I guess this belongs in the health section (right)?

I have a problem. It's winter here. My dog doesn't want to stay out long. I'm told by some people (not on here) that I started a bad habit. I pick her up when she gets cold and starts lifting her paw up. I bought these PAWZ boots that look like balloons last year and they were useless. She won't keep still and they are impossible to stretch anyway.... yet some dog owners have no problems with them. They're no good for me.

So, I need to find something else. I found out about a dog boot with the brand name 'Wellies' and they look promising. I am currently trying to figure out which size to get.

Which leads me to yet another problem. I need to get her nails trimmed. I don't want to try it myself. I am worried about making a mistake and cutting into the quick. Her claws are small and I just don't want to start a problem. She doesn't let others touch her or her paws unless she trusts them.

This problem keeps getting better and better, right? Wait, it gets worse. So, she won't stay out long and she has urinating issues. I think those will be solved when she is able to endure the cold and the salt on the ground - with boots - hopefully. In the meantime, I have to take her out several times a day. She already went to the vet when her urine started turning red - blood in the urine.

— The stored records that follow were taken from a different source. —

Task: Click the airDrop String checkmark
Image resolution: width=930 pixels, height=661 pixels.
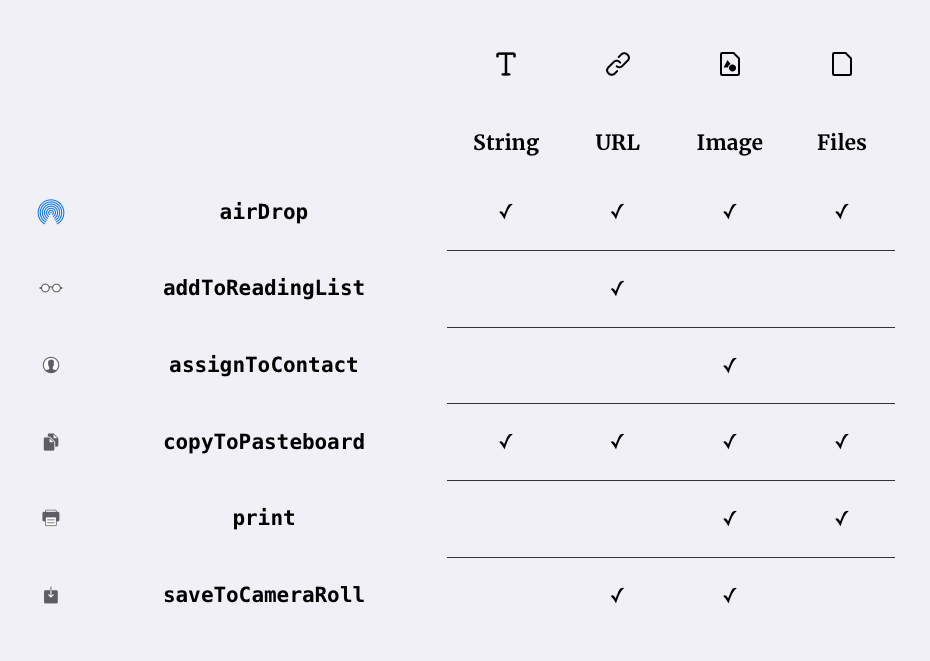Action: coord(506,211)
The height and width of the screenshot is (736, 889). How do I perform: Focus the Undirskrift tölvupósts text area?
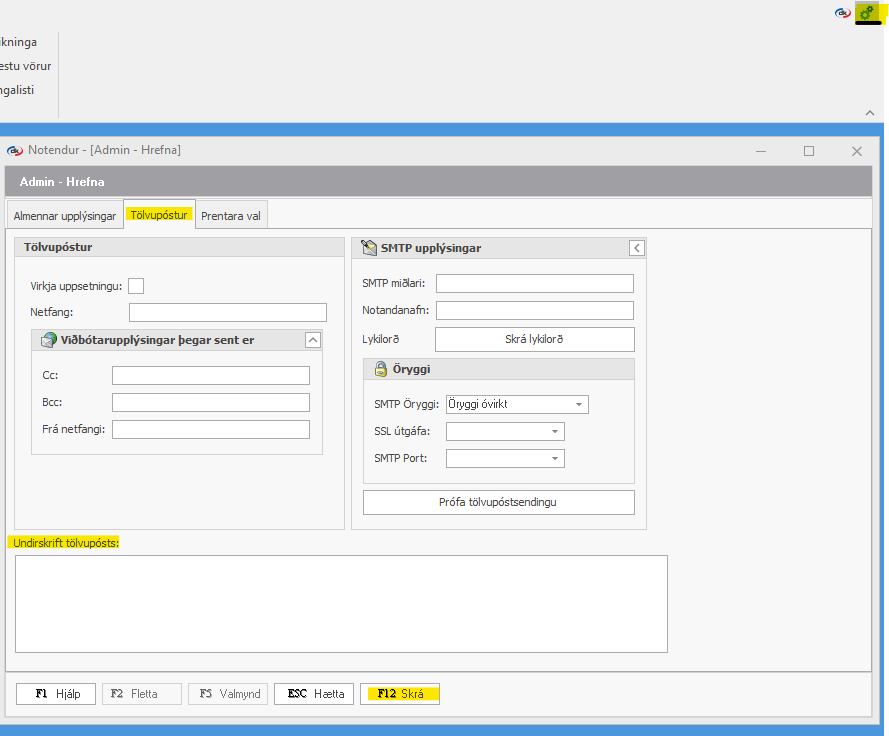click(x=341, y=603)
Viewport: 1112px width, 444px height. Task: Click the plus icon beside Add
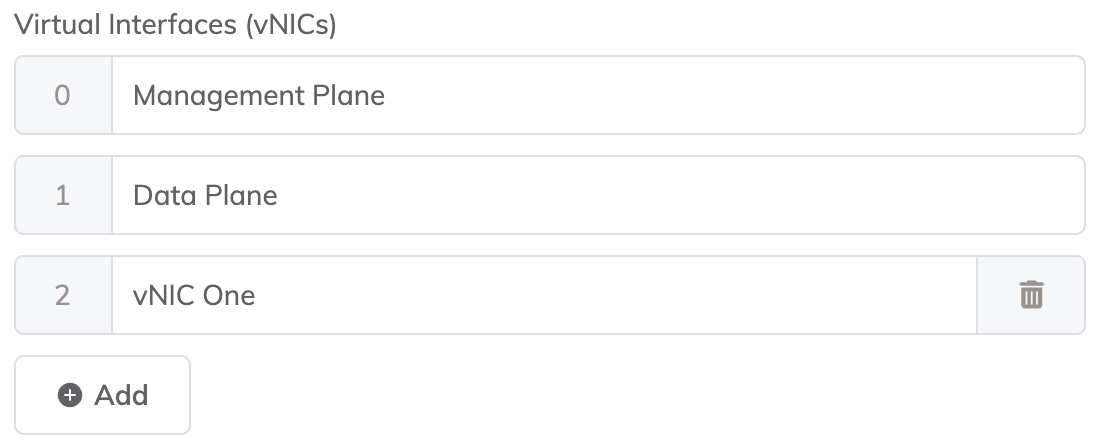point(70,395)
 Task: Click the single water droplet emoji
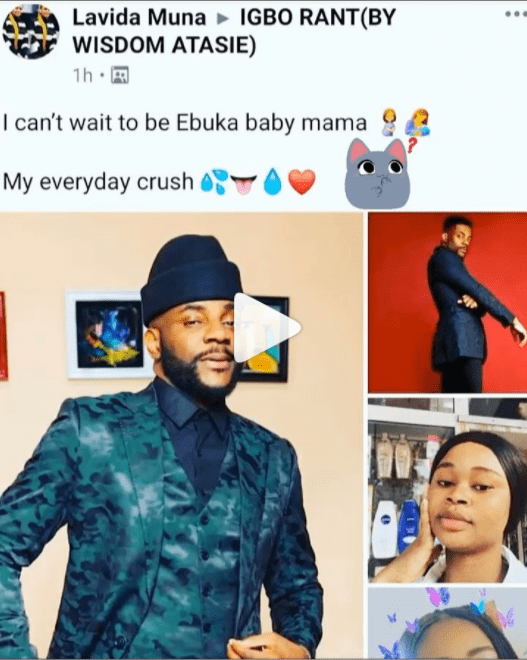272,182
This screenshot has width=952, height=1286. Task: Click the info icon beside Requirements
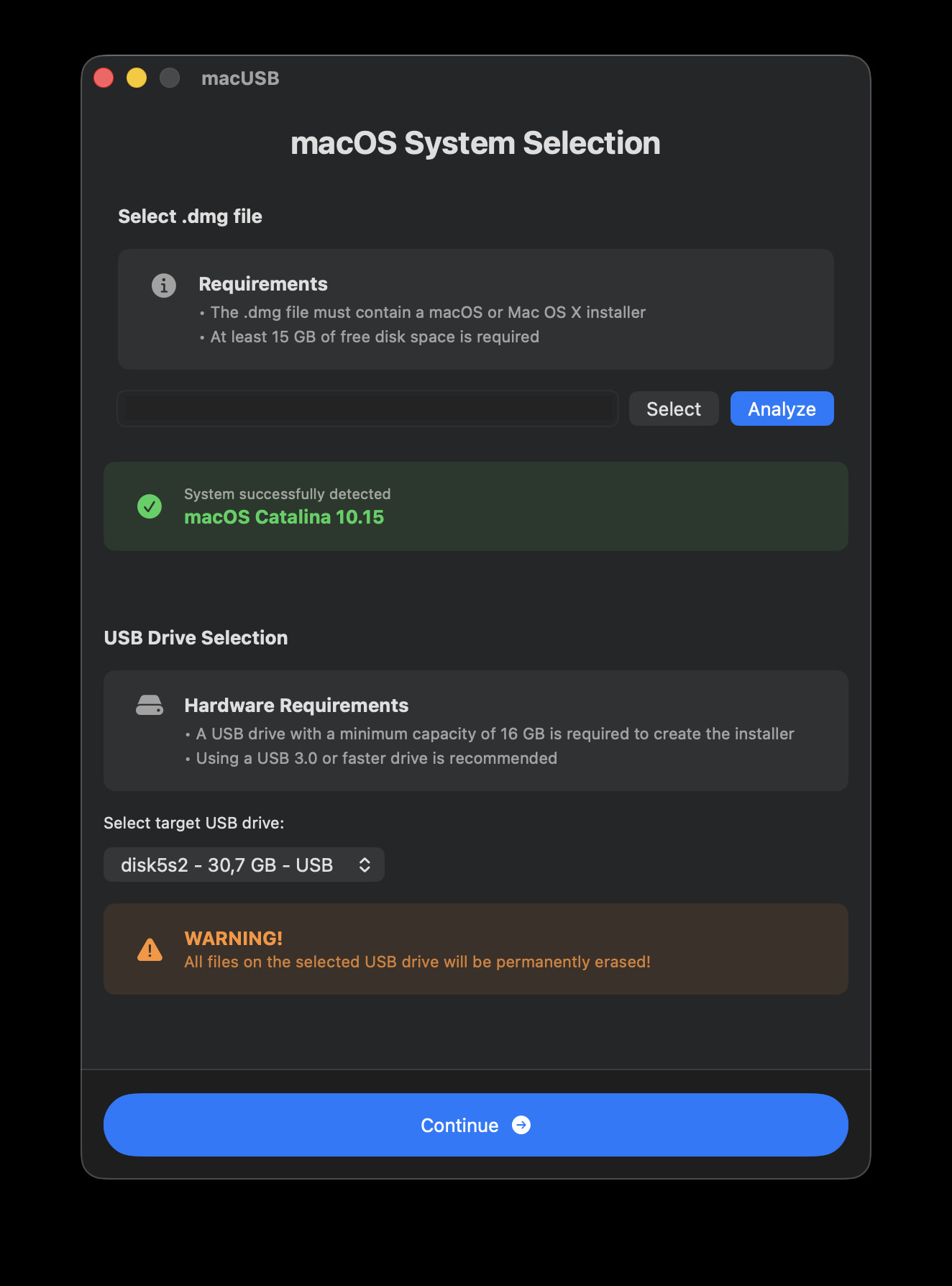[x=164, y=286]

She's okay now but she has urinated indoors sometimes.

Any advice for me? I am hoping the problem will be solved if she has some boots that work - I am not positive they will work but I think it is worth a try. I might need a muzzle for the nail trimming because she won't let people handle her - only myself and a few she trusts. Even a friend who gives her treats and has her trust, has trouble touching her paws. The vet usually needs assistants who bribe her with canned dog food or treats or she has to use a muzzle. I was thinking of getting the Baskerville Ultra Dog Muzzle because I can't afford complicated dog training (behavioural) and I'm not sure that will help anyway. She is a rescue dog and maybe there's not much that can be done now.

She's fine with me - I can touch her paws and nails although she obviously doesn't like it much but she allows me to. But, I need to take her to a vet and groomer (for nail trimming) sometimes and she will try to bite when she's touched. One groomer was able to lift her and complete a nail trim - I was so surprised. But, the subsequent time I brought her back there and she did the same thing but this time, was bit.

I don't like the idea of a muzzle but it would allow me to take her anywhere to the vet or a groomer with no problems, right? I just worry about what she will think (of me) if I do that but I don't know of any other alternative. It's really hard to take her to the vet or a groomer because she will behave the same every time. I think it's trust issues but anyway...

This post is getting very lengthy and it's a complicated issue.

I was just hoping for some advice and ideas.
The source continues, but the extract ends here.